(Collected data entries)

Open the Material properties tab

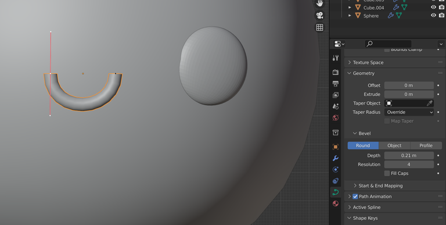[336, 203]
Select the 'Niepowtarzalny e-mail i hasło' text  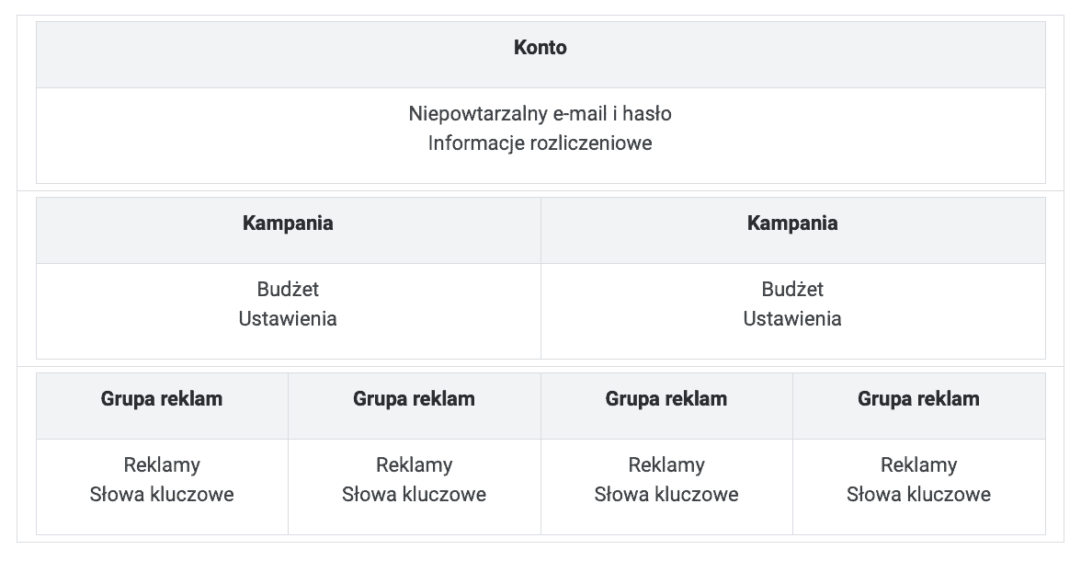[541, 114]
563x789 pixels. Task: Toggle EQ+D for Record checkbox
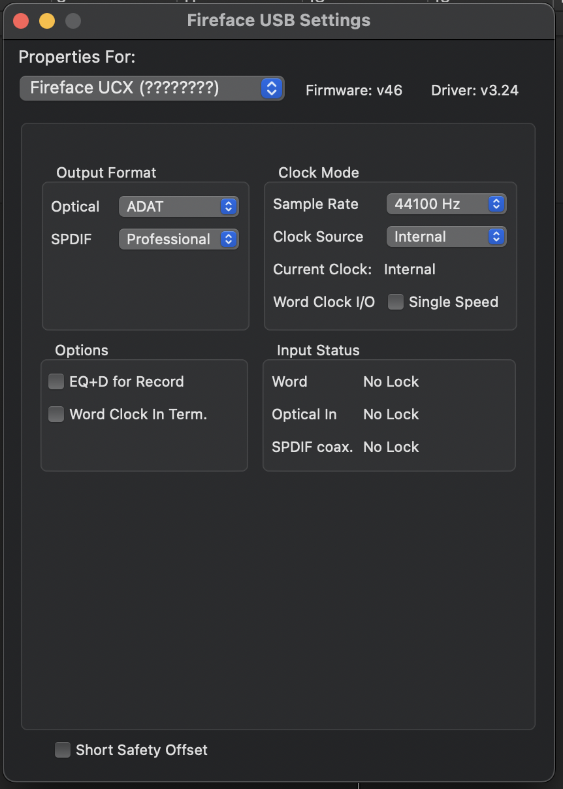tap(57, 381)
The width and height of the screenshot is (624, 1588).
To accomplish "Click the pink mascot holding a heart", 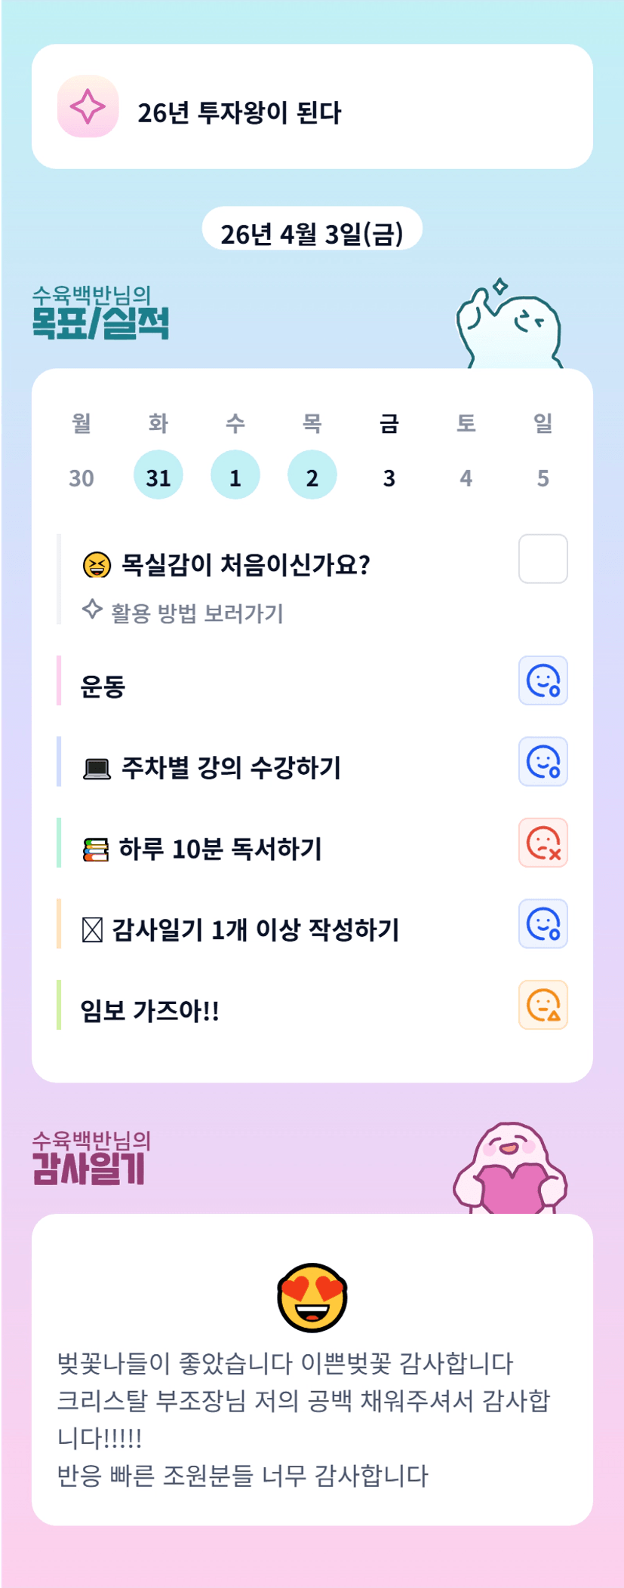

(WHAT TO WORK ON) From the line with "The width and" down to the end of the entries, retype each line exactly as written, but drop the pictures.

(EXERCISE SOLUTION)
The width and height of the screenshot is (624, 1588).
To accomplish "Click the pink mascot holding a heart", 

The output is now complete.